### Short problem:
Pick up the report on the Orthodox primates' meeting in Switzerland at its final sentence and keep writing it.

### Selected extract:
· · · · · · ·

This time the primates that gathered in Switzerland discussed a text that was drafted at the third Pan-Orthodox Pre-Synodic meeting from 1986 with the resounding title: “The contribution of the Orthodox Church in promoting peace, justice, freedom, brotherhood and love between people for the elimination of racial or other forms of discrimination”.
The hierarchs of the Eastern bloc were the ones who put this text on the Synod agenda, as not long ago they had to report to their communist rulers that their “professional journeys” abroad were not in vain reassuring their rulers that they are laboring for “peace” as peace could be defined in the Eastern bloc.
Meanwhile many things have changed at the political level and although we are still very far from brotherhood and love among nations, the battle against racial discrimination is not as acute. Indeed, the apartheid in South Africa is a file of the past, while black colonial countries have managed to gain their independence, and a representative of the formerly oppressed race lives in the White House leading the most powerful nation of the contemporary world.
Backstage SHAMEFUL DISPUTES
No one would have expected this text to cause such heated discussions among the participants.
As it turned out, the acute divergences were on the subject regarding the rights of sexual minorities. The Metropolitan of Pergamum euphemistically called them “other minorities” which, in his opinion, should be protected from any kind of discrimination and injustice.
“We have no right to humble and victimize the image of God,” said – according to reliable sources – the 84 years old theology professor, while addressing his “heartless” colleagues. “Let us ask ourselves if we need to consider homosexuals scapegoats who deserve to suffer persecution. And if we don’t want to establish that these people must be protected, it means that we want to be punish and imprison them.”

· · · · · · ·

### Provided information:
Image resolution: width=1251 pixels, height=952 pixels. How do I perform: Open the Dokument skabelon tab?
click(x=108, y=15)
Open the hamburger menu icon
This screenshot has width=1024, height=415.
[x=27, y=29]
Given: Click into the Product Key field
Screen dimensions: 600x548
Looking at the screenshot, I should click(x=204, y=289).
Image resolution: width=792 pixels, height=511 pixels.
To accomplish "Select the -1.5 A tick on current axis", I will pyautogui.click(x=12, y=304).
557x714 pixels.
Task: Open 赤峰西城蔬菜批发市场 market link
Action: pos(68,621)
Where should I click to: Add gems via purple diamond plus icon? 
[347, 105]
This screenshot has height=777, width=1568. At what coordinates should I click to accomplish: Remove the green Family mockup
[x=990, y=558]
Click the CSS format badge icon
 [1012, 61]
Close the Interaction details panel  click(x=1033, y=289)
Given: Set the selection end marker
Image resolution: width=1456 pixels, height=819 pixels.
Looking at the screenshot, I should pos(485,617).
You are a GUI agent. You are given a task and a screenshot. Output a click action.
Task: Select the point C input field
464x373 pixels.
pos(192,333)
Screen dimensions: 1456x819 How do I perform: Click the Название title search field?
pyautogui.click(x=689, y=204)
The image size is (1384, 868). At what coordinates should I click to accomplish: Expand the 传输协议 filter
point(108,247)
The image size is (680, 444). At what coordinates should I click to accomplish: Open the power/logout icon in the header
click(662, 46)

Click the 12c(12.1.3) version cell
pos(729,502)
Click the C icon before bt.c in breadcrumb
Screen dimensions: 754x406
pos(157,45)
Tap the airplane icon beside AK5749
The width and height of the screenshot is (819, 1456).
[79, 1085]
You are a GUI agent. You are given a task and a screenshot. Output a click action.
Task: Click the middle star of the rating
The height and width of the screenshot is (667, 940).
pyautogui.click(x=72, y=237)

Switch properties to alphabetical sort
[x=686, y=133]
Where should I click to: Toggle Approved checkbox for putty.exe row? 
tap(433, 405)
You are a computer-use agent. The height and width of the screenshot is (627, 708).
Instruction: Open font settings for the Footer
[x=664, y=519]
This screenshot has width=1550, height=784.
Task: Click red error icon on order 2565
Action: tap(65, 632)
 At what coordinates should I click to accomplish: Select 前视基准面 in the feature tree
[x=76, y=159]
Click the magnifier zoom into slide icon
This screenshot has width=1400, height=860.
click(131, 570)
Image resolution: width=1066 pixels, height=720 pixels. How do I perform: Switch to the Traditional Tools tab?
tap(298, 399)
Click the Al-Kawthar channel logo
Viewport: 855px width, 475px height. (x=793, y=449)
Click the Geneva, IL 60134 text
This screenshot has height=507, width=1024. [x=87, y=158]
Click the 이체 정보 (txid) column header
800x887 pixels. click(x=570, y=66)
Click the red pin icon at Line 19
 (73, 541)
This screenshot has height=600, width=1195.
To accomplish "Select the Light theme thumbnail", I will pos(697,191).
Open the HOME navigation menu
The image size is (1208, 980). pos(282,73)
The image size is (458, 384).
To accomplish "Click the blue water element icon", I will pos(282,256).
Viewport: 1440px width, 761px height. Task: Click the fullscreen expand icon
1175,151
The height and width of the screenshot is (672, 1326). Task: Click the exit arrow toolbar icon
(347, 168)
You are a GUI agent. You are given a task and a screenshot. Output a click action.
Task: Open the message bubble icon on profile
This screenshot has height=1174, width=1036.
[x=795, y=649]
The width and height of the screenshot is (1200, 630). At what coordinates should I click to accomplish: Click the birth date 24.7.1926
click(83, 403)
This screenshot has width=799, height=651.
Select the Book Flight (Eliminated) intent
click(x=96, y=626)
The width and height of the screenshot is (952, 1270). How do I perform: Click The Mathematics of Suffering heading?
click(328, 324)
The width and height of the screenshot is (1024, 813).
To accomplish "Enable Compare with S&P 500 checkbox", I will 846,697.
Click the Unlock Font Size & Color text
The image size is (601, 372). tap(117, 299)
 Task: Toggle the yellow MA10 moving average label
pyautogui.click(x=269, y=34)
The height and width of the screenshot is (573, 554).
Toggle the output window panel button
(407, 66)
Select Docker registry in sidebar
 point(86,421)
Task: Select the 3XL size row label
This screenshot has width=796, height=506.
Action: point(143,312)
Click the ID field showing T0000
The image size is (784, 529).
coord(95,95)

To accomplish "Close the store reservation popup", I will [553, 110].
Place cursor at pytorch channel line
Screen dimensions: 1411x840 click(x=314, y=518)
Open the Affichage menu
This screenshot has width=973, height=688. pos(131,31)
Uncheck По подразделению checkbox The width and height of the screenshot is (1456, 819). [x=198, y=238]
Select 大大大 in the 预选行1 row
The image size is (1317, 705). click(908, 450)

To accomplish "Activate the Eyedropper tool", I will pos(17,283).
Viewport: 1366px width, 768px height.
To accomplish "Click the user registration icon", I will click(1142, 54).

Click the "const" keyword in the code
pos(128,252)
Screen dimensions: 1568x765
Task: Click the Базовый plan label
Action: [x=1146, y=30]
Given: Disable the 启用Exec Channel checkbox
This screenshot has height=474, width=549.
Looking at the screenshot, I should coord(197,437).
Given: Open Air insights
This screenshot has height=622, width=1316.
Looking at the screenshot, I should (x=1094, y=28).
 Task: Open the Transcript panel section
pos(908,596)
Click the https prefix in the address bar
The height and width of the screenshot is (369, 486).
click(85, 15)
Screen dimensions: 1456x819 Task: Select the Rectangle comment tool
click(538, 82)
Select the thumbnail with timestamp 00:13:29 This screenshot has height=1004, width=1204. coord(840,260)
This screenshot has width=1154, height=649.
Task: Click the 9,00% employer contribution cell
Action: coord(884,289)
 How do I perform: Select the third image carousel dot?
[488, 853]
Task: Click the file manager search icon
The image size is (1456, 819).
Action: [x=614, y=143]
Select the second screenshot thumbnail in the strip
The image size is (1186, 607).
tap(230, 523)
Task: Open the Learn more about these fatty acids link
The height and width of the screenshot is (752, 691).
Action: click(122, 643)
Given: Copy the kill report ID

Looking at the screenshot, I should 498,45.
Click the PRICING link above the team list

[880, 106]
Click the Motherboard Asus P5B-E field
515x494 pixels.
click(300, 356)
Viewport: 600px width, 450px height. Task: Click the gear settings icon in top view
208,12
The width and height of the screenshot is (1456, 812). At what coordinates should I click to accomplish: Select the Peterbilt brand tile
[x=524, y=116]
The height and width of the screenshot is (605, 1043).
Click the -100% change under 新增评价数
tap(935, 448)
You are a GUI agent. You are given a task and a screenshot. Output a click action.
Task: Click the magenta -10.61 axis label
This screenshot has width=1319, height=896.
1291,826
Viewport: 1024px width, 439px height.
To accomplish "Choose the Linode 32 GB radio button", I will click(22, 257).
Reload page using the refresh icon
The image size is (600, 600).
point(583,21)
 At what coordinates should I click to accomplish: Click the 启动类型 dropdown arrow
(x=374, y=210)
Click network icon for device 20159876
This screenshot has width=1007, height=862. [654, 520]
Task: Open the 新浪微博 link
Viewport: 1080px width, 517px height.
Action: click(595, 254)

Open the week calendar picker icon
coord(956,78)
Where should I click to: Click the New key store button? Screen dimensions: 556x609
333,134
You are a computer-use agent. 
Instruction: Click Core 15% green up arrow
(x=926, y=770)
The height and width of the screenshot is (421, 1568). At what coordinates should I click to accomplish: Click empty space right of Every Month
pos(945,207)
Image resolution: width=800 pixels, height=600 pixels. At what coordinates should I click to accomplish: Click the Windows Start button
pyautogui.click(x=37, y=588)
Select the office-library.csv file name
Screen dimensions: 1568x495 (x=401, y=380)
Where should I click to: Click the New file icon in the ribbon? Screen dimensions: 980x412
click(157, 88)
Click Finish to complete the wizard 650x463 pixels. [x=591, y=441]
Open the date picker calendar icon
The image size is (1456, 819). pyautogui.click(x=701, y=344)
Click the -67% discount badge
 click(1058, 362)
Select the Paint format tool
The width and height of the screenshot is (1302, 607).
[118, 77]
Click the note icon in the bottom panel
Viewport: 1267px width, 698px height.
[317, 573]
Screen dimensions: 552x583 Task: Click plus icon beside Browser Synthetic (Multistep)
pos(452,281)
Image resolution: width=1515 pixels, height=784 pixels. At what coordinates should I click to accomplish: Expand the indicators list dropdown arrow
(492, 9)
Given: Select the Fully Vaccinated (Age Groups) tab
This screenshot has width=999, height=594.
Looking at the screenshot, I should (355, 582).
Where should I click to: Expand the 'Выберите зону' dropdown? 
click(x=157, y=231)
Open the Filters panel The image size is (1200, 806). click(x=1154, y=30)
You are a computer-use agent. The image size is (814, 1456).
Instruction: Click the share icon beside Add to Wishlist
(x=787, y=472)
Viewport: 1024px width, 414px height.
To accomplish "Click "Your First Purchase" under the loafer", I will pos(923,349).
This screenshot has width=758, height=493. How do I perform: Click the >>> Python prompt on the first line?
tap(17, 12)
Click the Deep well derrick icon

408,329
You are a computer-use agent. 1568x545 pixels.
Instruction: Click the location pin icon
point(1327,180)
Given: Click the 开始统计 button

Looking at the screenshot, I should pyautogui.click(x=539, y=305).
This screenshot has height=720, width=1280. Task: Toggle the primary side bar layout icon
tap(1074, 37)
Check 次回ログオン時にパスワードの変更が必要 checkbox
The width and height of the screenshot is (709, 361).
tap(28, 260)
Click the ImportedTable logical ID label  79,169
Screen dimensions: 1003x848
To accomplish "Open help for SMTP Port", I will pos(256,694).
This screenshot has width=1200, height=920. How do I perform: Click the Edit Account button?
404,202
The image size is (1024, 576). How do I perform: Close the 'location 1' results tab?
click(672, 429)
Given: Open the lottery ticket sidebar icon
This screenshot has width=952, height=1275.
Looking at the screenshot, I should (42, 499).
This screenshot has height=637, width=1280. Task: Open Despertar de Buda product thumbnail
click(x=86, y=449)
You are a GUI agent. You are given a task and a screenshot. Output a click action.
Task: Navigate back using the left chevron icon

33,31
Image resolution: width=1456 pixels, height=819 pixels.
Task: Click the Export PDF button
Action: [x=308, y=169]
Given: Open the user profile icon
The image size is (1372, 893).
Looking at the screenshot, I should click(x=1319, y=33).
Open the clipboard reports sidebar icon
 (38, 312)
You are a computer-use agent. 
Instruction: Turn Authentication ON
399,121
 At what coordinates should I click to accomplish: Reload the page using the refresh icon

· · · · · · ·

### Answer to this problem:
Thus the Metropolitan by trying to assume the creed of those who support anti-racism, in fact he supported the anti-Orthodox bill passed by the Greek parliament under pressure of the European Union.
We remember that this bill was the subject of criticism from His Eminence Metropolitan Seraphim of Piraeus and from several other church leaders worthy of respect and with great spiritual authority, that represent the healthy part of Greek society.
But the endeavors to incorporate in the text of the Holy Synod the claim for respect of “minorities of other nature” and the guarantee to “express freely according to their principles”, has not been supported by the majority.
Then another “theology” professor, dean of the Orthodox Theological Institute in Chambery, Vlaslios Feidas, in aim to help the Metropolitan Ioannis, stressed:
“There are sexual minorities, but they are just as we, members of the Orthodox Church. They also participate in the church life. They are sinners, but we are all sinners. The state recognizes them, as respectable members of society, therefore we, in turn, must not ignore them. Sexual sins are under no circumstance the grievous, so we must face the GL community not by conviction, but with love and respect.”
Among the participants there were very few at first to share this position. Conversely, the representative of the Russian Orthodox Church, lead by Metropolitan Hilarion Alfeyev, absolutely disagreed. This position of respect for homosexual communities and their protection against persecution, would neither be endorsed by the Patriarchate of Antioch, nor by Metropolitan Basil in Syria, where Christians suffer severe persecution because of their faith, nor by Metropolitan of Montenegro Amfilohios, who courageously resisted the “Gay Pride Festival” in the capital city of his country, nor by the other hierarchs.
The 7 hours intense psychological coercion practiced by the Chairman of the Committee on the participants who did not let go the subject, resulted in a compromise amendment that “sexual minorities should not be discriminated against, and this will not imply that others share their opinions and principles.”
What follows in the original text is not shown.